CVE-2023-4699

Name of the Vulnerable Software and Affected Versions Mitsubishi Electric Corporation MELSEC-F Series CPU modules (affected versions not specified) Mitsubishi Electric Corporation MELSEC iQ-F Series (affected versions not specified) Mitsubishi Electric Corporation MELSEC iQ-R series CPU modules (affected versions not specified) Mitsubishi Electric Corporation MELSEC iQ-R series (affected versions not specified) Mitsubishi Electric Corporation MELSEC iQ-L series (affected versions not specified) Mitsubishi Electric Corporation MELSEC Q series (affected versions not specified) Mitsubishi Electric Corporation MELSEC-L series (affected versions not specified) Mitsubishi Electric CNC M800V/M80V series (affected versions not specified) Mitsubishi Electric CNC M800/M80/E80 series (affected versions not specified) Mitsubishi Electric CNC M700V/M70V/E70 series (affected versions not specified)

Description The issue is related to insufficient authentication for critical functions, allowing a remote unauthenticated attacker to execute arbitrary commands by sending specific packets to the affected products. This could lead to disclosure or tampering with information by reading or writing control programs, or cause a denial-of-service (DoS) condition on the products by resetting the memory contents of the products to factory settings or resetting the products remotely.

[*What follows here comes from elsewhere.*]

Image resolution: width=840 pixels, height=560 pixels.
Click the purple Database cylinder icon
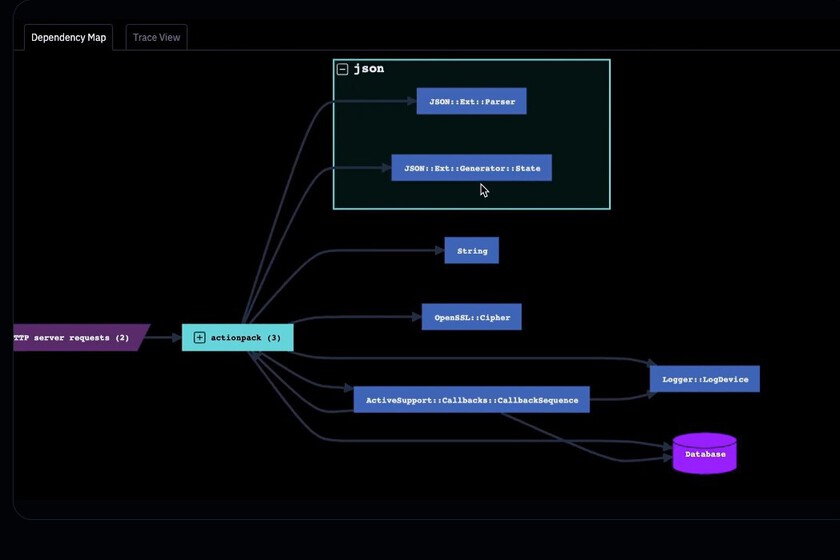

Recommendations For Mitsubishi Electric Corporation MELSEC-F Series CPU modules, consider disabling remote access until a patch is available. For Mitsubishi Electric Corporation MELSEC iQ-F Series, restrict access to critical functions to minimize the risk of exploitation. For Mitsubishi Electric Corporation MELSEC iQ-R series CPU modules, MELSEC iQ-R series, MELSEC iQ-L series, MELSEC Q series, MELSEC-L series, Mitsubishi Electric CNC M800V/M80V series, Mitsubishi Electric CNC M800/M80/E80 series, and Mitsubishi Electric CNC M700V/M70V/E70 series, avoid using the affected products for critical operations until a fix is provided. At the moment, there is no information about a newer version that contains a fix for this vulnerability.